#### [TEXT SEGMENT]
Personal information
- Date of birth: 28 September 1988 (age 37)
- Place of birth: Knjaževac, SFR Yugoslavia
- Height: 1.80 m (5 ft 11 in)
- Position: Winger

Youth career
- 2001–2005: Partizan

Senior career*
- Years: Team / Apps / (Gls)
- 2004–2010: Partizan / 18 / (1)
- 2004–2010: Teleoptik / 70 / (32)
- 2007: → Banat Zrenjanin (loan) / 5 / (0)
- 2009: → OFI (loan) / 6 / (0)
- 2010–2011: Smederevo / 15 / (4)
- 2011–2013: Bnei Yehuda Tel Aviv / 80 / (14)
- 2013: Servette / 5 / (0)
- 2013–2014: Hapoel Acre / 24 / (1)
- 2014–2015: Partizan / 8 / (1)
- 2015: → Voždovac (loan) / 12 / (3)
- 2016: Voždovac / 11 / (5)
- 2016: Gaziantep BB / 5 / (1)
- 2017: Voždovac / 10 / (2)
- 2017–2018: Mladost Lučani / 8 / (0)
- 2018: Rad / 31 / (2)
- 2019: FC Tyumen / 11 / (0)

#### [ENTRIES SUPPLIED]

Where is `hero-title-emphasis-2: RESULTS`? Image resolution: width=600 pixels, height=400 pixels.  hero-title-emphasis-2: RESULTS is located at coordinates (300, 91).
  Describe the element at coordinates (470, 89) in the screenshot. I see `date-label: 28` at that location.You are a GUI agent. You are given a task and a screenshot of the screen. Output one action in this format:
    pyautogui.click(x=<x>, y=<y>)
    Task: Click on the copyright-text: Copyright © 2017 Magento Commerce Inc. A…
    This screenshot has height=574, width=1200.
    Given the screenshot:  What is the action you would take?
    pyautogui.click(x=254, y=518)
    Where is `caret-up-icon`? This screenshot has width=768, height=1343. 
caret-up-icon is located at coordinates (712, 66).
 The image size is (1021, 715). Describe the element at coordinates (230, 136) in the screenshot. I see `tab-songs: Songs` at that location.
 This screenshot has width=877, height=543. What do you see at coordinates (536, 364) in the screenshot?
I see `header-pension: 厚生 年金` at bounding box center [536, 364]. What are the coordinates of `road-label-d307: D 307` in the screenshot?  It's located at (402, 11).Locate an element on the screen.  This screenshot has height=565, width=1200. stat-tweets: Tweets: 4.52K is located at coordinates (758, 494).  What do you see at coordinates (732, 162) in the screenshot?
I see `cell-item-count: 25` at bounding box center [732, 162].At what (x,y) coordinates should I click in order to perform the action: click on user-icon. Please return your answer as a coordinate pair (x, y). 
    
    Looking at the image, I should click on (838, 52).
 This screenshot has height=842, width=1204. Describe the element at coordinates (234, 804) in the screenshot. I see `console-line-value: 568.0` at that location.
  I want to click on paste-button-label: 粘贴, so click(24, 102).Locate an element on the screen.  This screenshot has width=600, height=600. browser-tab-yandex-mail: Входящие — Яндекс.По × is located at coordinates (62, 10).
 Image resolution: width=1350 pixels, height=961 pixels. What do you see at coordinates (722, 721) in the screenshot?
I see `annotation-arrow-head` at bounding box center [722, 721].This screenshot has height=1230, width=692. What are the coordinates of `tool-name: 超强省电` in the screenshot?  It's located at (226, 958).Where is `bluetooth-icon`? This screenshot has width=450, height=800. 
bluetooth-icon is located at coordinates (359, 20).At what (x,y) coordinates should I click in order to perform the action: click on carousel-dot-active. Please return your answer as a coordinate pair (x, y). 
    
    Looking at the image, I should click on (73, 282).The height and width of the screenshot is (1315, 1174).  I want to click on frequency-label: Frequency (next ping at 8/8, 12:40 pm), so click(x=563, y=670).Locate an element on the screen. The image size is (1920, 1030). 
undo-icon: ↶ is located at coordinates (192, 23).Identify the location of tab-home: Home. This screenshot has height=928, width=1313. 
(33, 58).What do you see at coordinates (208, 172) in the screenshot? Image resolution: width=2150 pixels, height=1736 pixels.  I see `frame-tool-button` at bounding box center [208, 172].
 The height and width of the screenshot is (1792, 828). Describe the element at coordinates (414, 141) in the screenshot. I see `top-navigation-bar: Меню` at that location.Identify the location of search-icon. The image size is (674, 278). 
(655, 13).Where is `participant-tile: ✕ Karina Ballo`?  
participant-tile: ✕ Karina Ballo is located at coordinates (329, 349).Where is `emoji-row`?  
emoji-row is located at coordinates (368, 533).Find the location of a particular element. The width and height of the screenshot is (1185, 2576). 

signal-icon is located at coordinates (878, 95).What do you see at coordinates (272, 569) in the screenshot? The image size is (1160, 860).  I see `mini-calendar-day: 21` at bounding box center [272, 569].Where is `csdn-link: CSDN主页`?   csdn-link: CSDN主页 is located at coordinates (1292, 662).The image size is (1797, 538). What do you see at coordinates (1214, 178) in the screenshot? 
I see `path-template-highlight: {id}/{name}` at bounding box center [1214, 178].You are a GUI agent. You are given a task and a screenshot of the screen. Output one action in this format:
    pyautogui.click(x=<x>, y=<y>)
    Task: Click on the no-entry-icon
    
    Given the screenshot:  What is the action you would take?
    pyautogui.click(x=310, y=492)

#### [REQUIRED ACTION]
Retype the stretch of the player profile from "- 2011–2013: Bnei" through "Voždovac / 10 / (2)".

#### [ANSWER FOR THIS EXERCISE]
- 2011–2013: Bnei Yehuda Tel Aviv / 80 / (14)
- 2013: Servette / 5 / (0)
- 2013–2014: Hapoel Acre / 24 / (1)
- 2014–2015: Partizan / 8 / (1)
- 2015: → Voždovac (loan) / 12 / (3)
- 2016: Voždovac / 11 / (5)
- 2016: Gaziantep BB / 5 / (1)
- 2017: Voždovac / 10 / (2)